Respondents argue that even if the court erroneously sustained the demurrer to the second cause of action solely on the grounds of the statute of limitations and laches a reversal of the order dismissing the action is not required because respondents also demurred on the ground that plaintiffs did not have the legal capacity to sue.

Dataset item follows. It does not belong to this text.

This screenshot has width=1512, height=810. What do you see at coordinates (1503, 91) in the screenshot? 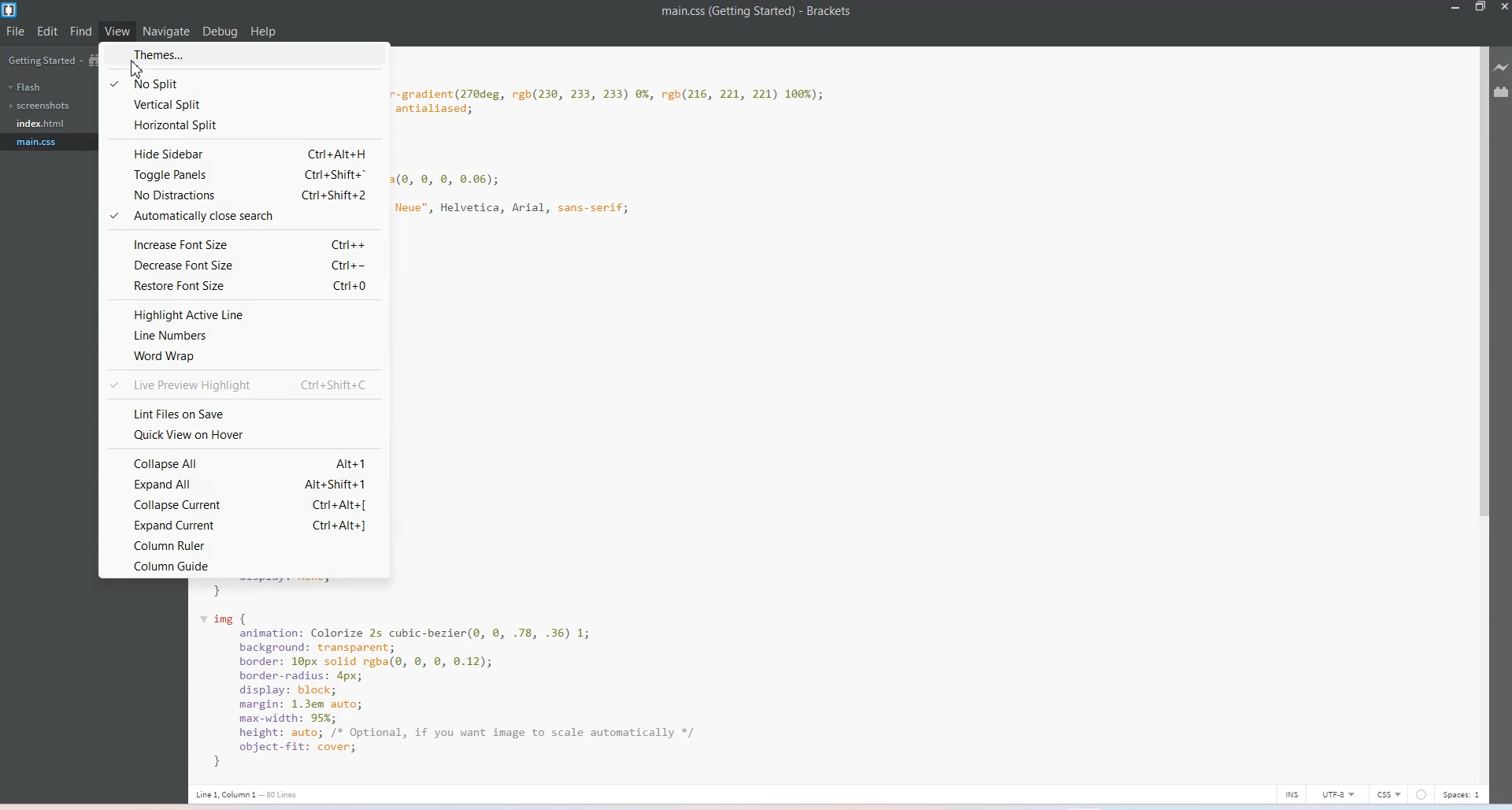
I see `Extension manager` at bounding box center [1503, 91].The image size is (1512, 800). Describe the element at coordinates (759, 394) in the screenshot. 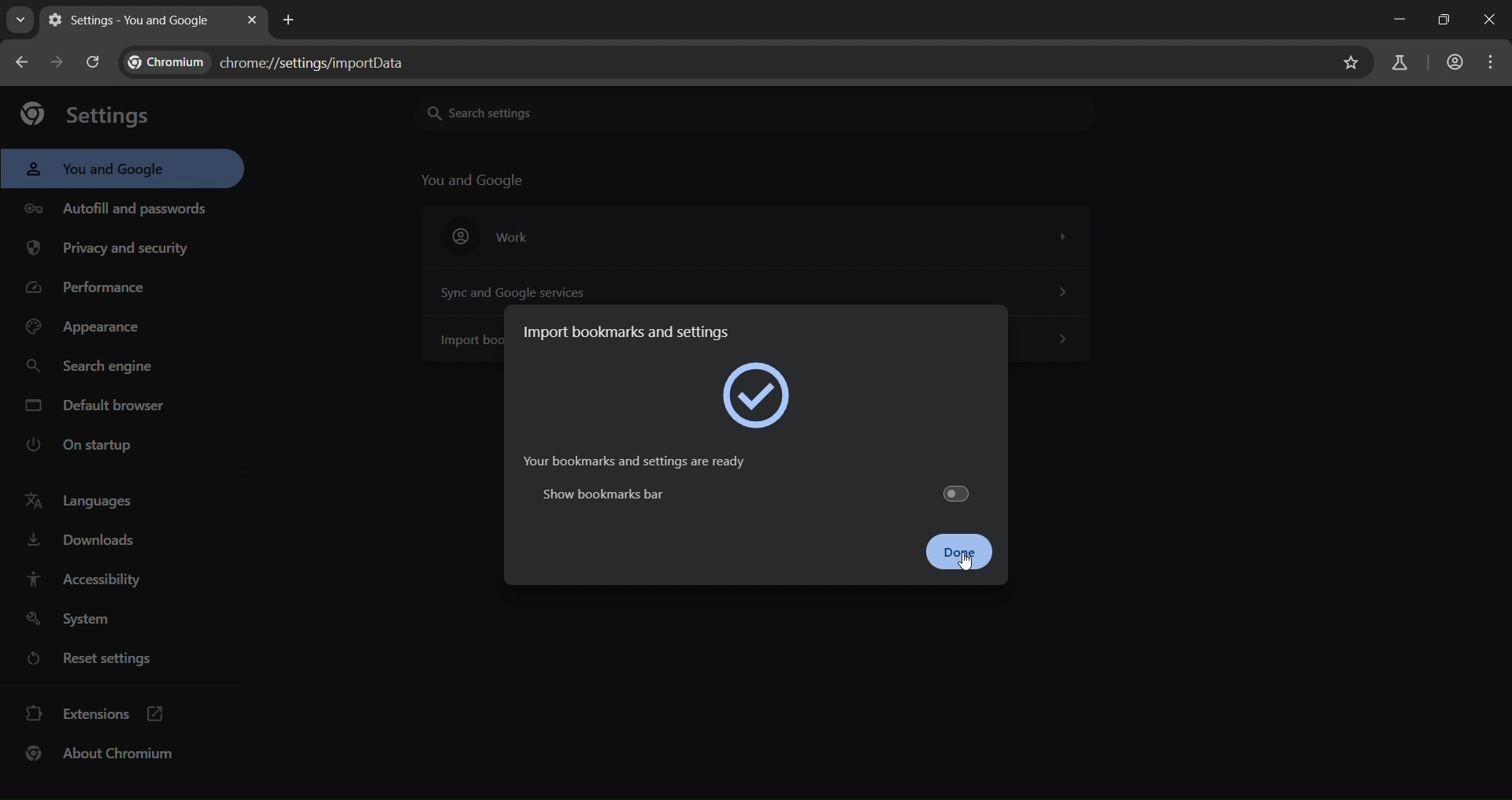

However, in the instant case the order of the court sustaining the demurrer stated that the action was barred by the statute of limitations and laches and did not rule on the ground of lack of capacity to sue. [5] As stated in Stowe v. Fritzie Hotels, Inc., 44 Cal. 2d 416, at page 425 [282 P.2d 890]:

"The pleader should be entitled to rely upon a statement in the order sustaining the demurrer as to the ground upon which it is made. [6] When a demurrer based upon both general and special grounds is sustained and the order mentions only the general ground, impliedly the ruling was made either without consideration of the special grounds or upon a determination that they are not well taken. If the general demurrer was sustained erroneously, the trial judge should be directed to consider the special grounds. (See Guilliams v. Hollywood Hospital, 18 Cal. 2d 97, 104 [114 P.2d 1].) Under a contrary rule, the pleader could not profit from the appeal unless he has anticipated the ruling to be made on [192 Cal. App. 2d 98] the special demurrer and amended his pleading to remedy any defects."

We conclude that the court erred in sustaining the demurrer to the second cause of action and in dismissing the action.

The order appealed from is reversed insofar as it dismissed the second cause of action and affirmed insofar as it dismissed the first cause of action.

Van Dyke, P. J., and Warne, J. pro tem., fn. * concurred.

FN *. Assigned by Chairman of Judicial Council.